Hausse de la taxe patrimoniale : conséquences pour la planification successorale via une fondation
Impôt successoral. En Flandre, depuis le 1er juillet 2021, les ASBL et les fondations d’utilité publique bénéficient d’un taux préférentiel de 0 % sur les legs reçus d’un défunt flamand. Ce taux a été instauré, au moins en partie, pour compenser la modification du traitement fiscal du legs en duo (décret flamand du 19 mars 2021) . Les fondations privées ont toutefois été exclues de cet abaissement du taux de l’impôt successoral et des droits de donation et continuent à être soumises aux taux de 8,5 % et 5,5 %. L’exposé des motifs précise que le gouvernement flamand ne veut pas encourager l’usage (impropre) des fondations privées dans le cadre de la transmission transgénérationnelle d’un patrimoine (lisez : les autorités flamandes savent que les particuliers fortunés utilisent la personnalité juridique des fondations privées pour transmettre leur patrimoine de manière structurée aux générations suivantes au travers d’une utilisation créative de l’objet désintéressé de la fondation). En Région wallonne et de Bruxelles-Capitale, les ASBL et fondations bénéficiaires de legs de résidents wallons ou bruxellois sont en général redevables de 7 % de droits de succession sur ces legs.

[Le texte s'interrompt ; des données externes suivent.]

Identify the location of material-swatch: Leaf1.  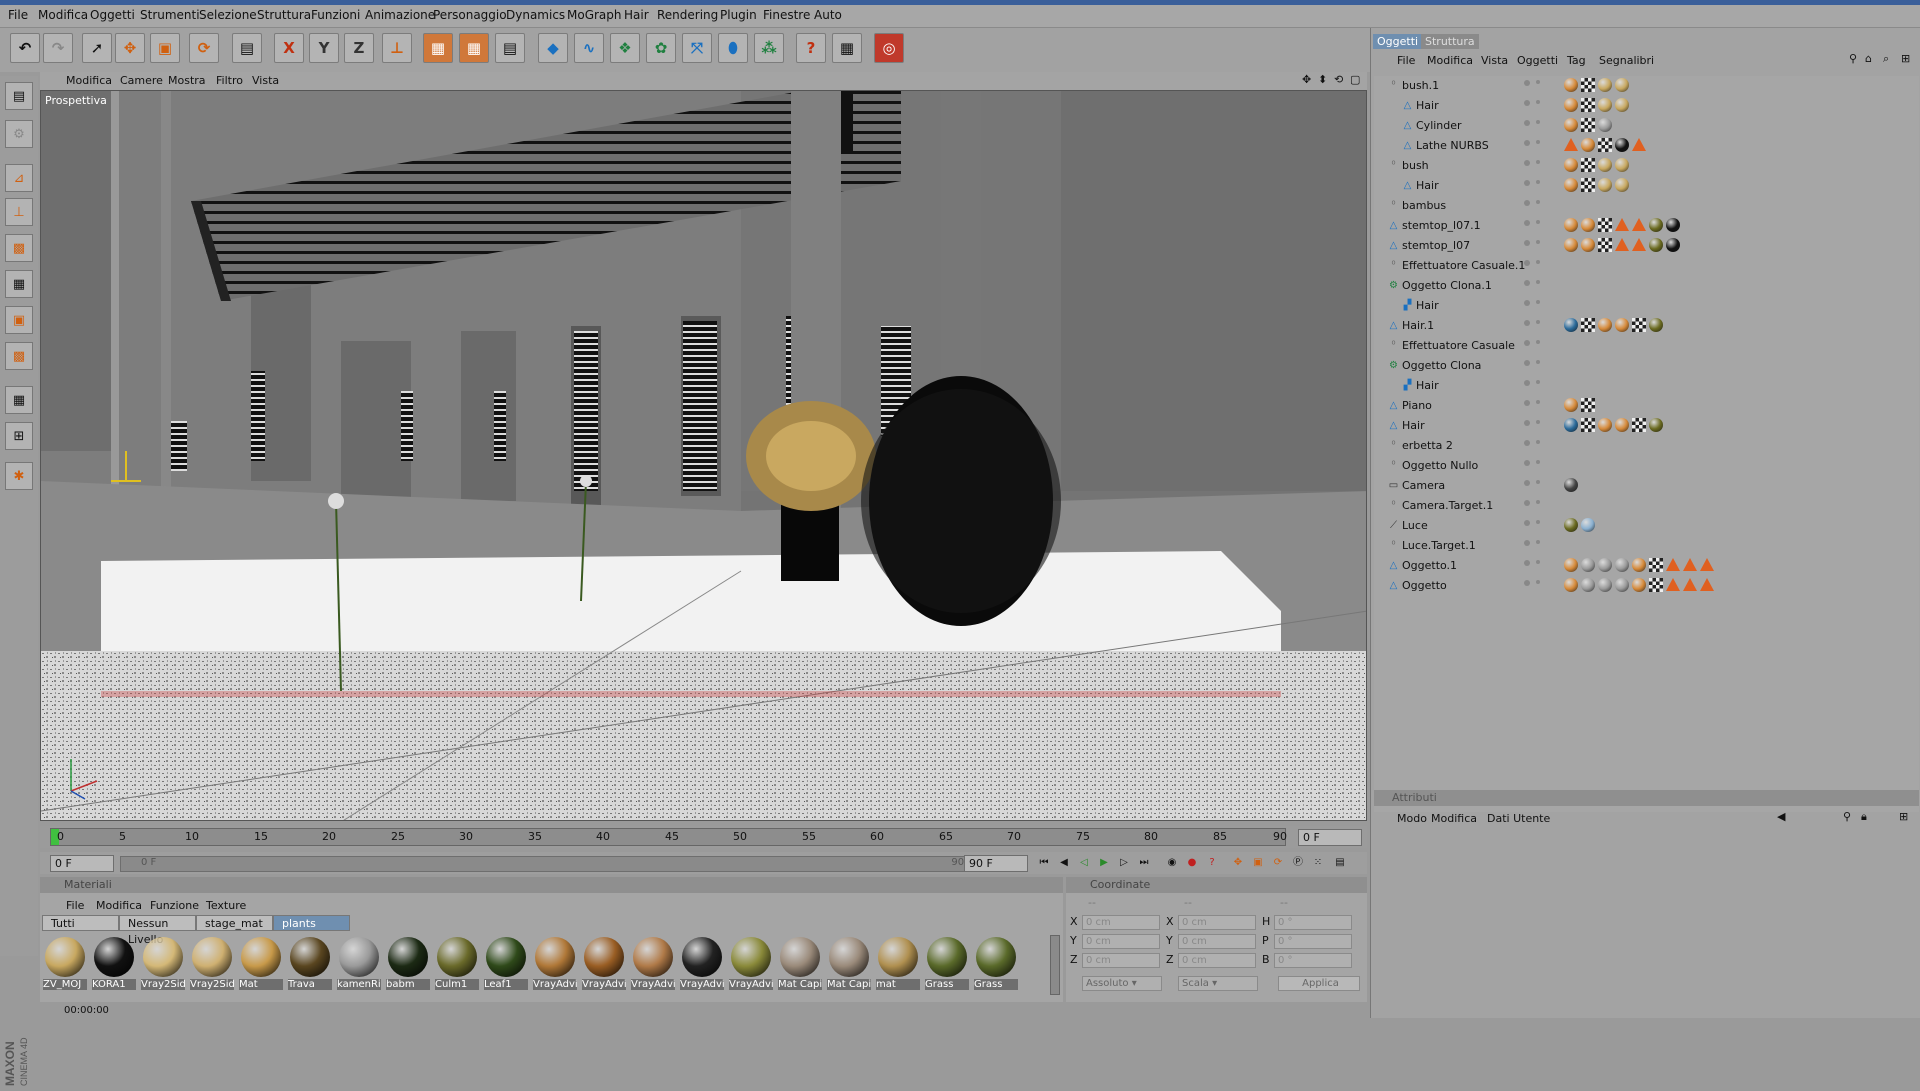
(506, 965).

Taxe patrimoniale. Les ASBL et les fondations paient donc des droits de succession peu élevés voire nuls. Depuis 1921, il existe toutefois un système moins connu qui compense cette faveur : la taxe compensatoire des droits de succession, aussi appelée «taxe patrimoniale». Il s’agit d’une taxe annuelle de 0,17 % prélevée sur la totalité du patrimoine des ASBL et des fondations privées. Les ASBL et fondations privées dont le patrimoine total n’excède pas 25 000 € sont exonérées de la taxe et les actions certifiées via une «fondation bureau d’administration» privée de droit néerlandais (stichting administratiekantoor ou STAK) ne sont pas non plus incluses dans la base d’imposition de la taxe patrimoniale. Cette taxe a fait l’objet d’une modification importante, qui est entrée en vigueur le 1er janvier 2024 (loi du 28 décembre 2023) . Le taux linéaire de 0,17 % est désormais remplacé par un taux progressif :
Tranches |
Taux |
50 000 € |
exonéré |
50 000 € - 250 000 € |
0,15 % |
250 000 € - 500 000 € |
0,30 % |
> 500 000 € |
0,45 % |
L’exonération de 25 000 € est portée à 50 000 €. Le taux le plus élevé, applicable sur la tranche au-delà de 500 000 €, augmente toutefois de 265 %. Le patrimoine mondial de l’ASBL ou de la fondation privée est inclus dans la base d’imposition de la taxe patrimoniale, en ce compris les éventuels biens immobiliers à l’étranger, qui étaient aussi exclus avant la modification législative. Les éventuels droits de succession payés à l’étranger peuvent toutefois être imputés sur la taxe patrimoniale.
Exemple. Une fondation privée possède un patrimoine total de 750 000 €. Elle doit dès lors payer une taxe annuelle de 2 175 €, à savoir 300 € sur la tranche entre 50 000 € et 250 000 €, 750 € sur la tranche entre 250 000 € et 500 000 € et 1 125 € sur la tranche excédant 500 000 €. Jusqu’en 2023, la taxe patrimoniale à payer par la fondation privée ne s’élevait qu’à 1 232,50 €.
Déclaration. La taxe patrimoniale est une taxe qui dépend encore entièrement de l’autorité fédérale et qui est donc due à l’administration fiscale fédérale sur la base d’une déclaration que les personnes morales assujetties doivent déposer. Cette déclaration doit être effectuée au plus tard le 31 mars de l’exercice d’imposition, via un formulaire de déclaration spécifique. La nouveauté est que cette déclaration doit être effectuée annuellement par tous les contribuables, à l’exception des organisations exclues et des personnes morales exonérées. Le système qui permettait aux petites organisations (taxe patrimoniale inférieure à 500 €) de ne déposer une déclaration que tous les trois ans s’éteindra au plus tard en 2025.
Importance. L’impact des modifications apportées à la taxe patrimoniale sur les fondations privées – utilisées dans le cadre d’une planification patrimoniale – n’est pas à sous-estimer. Il s’agit en effet souvent de structures hébergeant d’importants patrimoines familiaux (comme des collections d’art, des biens immobiliers, des actions, etc.), dans l’idée de gérer ces biens d’une manière structurée, de les protéger et de les transmettre aux générations suivantes. La hausse sensible du taux de la taxe patrimoniale entraînera une augmentation du coût de la détention d’un patrimoine dans une fondation privée, ce qui pourrait influer sur la décision finale de recourir à ce véhicule.